RFC-0209: Memory priority profiles | |
---|---|
Status | Accepted |
Areas |
|
Description | Mark VMARs with a priority using profiles. |
Issues | |
Gerrit change | |
Authors | |
Reviewers | |
Date submitted (year-month-day) | 2022-08-16 |
Date reviewed (year-month-day) | 2023-02-15 |
Summary
Use the profile object to instruct the kernel to minimize page faults and other operations that may increase the latency of memory accesses by allowing profiles to be applied to VMARs.
Motivation
Zircon is an over commit system and employs different reclamation systems to attempt to support these applications. These reclamation methods include eviction, page table reclamation, zero page scanning, etc and can be at odds with deadline tasks, as they can add unacceptable amounts of latency to memory accesses. Potential future reclamation methods, such as page compression, will also be problematic.
Audio has been a repeated example where any reclamation by the kernel, which leads to subsequent page faults in the audio threads, can cause audio threads to miss their deadlines.
The solution up to this point has been special case workarounds in the kernel, to disable all kinds of reclamation, just for audio related components. However, this approach is very fragile and does not scale to other users with similar requirements.
This RFC aims to provide a general mechanism suitable both for audio, to replace the existing temporary workarounds, as well as any other component.
Stakeholders
Facilitator:
jamesr@google.com
Reviewers:
eieio@google.com, rashaeqbal@google.com, tombergan@google.com
Consulted:
andresoportus@google.com
Socialization:
This problem and proposal has been discussed in docs with the Zircon team and at the Kernel Evolution Working Group (KEWG).
API design
To provide control of reclamation to the user the profile object will be extended in two ways:
- An additional flag
ZX_PROFILE_INFO_FLAG_MEMORY_PRIORITY
forzx_profile_create
will be added, along with amemory_priority
field. - It will be allowable to apply a profile, via
zx_object_set_profile
, to VMARs.
Initially only two values of the memory_priority
field will be supported:
ZX_PRIORITY_DEFAULT
and ZX_PRIORITY_HIGH
, with high acting to disable all
reclamation permanently. Room is left to support additional levels in the future
to allow for trade offs between minimizing latency and preventing OOMs.

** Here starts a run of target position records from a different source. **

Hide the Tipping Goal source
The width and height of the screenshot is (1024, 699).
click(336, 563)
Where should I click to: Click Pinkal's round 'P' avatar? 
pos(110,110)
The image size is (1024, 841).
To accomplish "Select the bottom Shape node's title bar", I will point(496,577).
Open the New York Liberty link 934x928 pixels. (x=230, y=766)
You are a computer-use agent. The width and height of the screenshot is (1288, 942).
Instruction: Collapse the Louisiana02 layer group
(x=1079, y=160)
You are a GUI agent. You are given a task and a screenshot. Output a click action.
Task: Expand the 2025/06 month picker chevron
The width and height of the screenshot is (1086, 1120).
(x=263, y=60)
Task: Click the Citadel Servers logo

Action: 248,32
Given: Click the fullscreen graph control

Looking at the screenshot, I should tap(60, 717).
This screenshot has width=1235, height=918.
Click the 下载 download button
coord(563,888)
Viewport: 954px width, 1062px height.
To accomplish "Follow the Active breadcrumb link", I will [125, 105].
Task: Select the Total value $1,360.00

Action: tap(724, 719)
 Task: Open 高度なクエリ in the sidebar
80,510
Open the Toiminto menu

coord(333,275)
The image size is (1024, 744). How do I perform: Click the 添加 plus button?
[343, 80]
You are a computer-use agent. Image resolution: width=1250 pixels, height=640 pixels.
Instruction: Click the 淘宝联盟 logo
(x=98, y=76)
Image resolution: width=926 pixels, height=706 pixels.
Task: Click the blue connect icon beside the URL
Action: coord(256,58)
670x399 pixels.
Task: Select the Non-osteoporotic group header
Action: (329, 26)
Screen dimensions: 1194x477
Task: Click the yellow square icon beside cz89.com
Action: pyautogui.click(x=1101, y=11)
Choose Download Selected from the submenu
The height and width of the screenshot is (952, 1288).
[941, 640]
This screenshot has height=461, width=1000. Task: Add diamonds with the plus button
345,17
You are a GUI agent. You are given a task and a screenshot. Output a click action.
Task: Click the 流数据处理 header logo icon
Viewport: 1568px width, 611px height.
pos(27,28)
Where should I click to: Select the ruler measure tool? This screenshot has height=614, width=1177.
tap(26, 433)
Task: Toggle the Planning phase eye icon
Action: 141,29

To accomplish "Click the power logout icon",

When a profile is applied to a VMAR, assuming that profile has a valid
memory_priority
, it is immediately applied to that VMAR and all its
subregions, overriding any previously applied profiles.
It is a requirement that the kernel will respect the ZX_PRIORITY_HIGH
setting and the kernel MUST disable any dynamic reclamation in the marked VMARs.
The ZX_PRIORITY_DEFAULT
setting has no particular meaning, and does not have
to be respected. In particular the kernel is allowed, primarily for ease of
implementation, to extend ZX_PRIORITY_HIGH
requests to wider ranges that
are marked ZX_PRIORITY_DEFAULT
.
Although over application is always allowed, if an address space goes from
having some ZX_PRIORITY_HIGH
VMARs to have none, then the kernel SHOULD
return to the same state equivalent to if no profiles had ever been applied.
Information queries
The ZX_INFO_KMEM_STATS_EXTENDED
topic of zx_object_get_info
will be
extended to report an additional field:
// The amount of memory in VMOs that would otherwise be tracked for
// reclamation, but has had reclamation disabled.
uint64_t vmo_reclaim_disabled_bytes;
Component usage
User-space components do not typically use zx_profile_create
etc directly,
rather they invoke a ProfileProvider
service. Here the SetProfileByRole
method of the ProfileProvider
will be relaxed to accept arbitrary handles,
instead of just threads.
Kernel design
This section describes how the objects in the kernel would be changed to accommodate the information from the profile. The goal being to ensure that any part of the system that might need to know the memory priority in order to make a decision has efficient access to it. Where possible this design favors doing work at the point of profile application under the assumption that profile applications will be infrequent compared to other operations.
Reduction to boolean
The kernel objects involved in reclamation are:
VmAspace
- Controls page table mappings and page table reclamation goes through here.VmAddressRegion
- Not currently involved in reclamation, but the creation of all page table mappings happens through this object.VmObject
- Any eviction, or future page reclamation strategies, go through theVmObject
.
Aside from the VmAddressRegion
, which is the object the profile is applied to,
each of these objects can query, for any of their sub ranges, what VMARs exist
in that range and the applied memory priority.
Having multiple VMARs, with different priorities, apply to a VMO region can be resolved by taking the highest applied priority.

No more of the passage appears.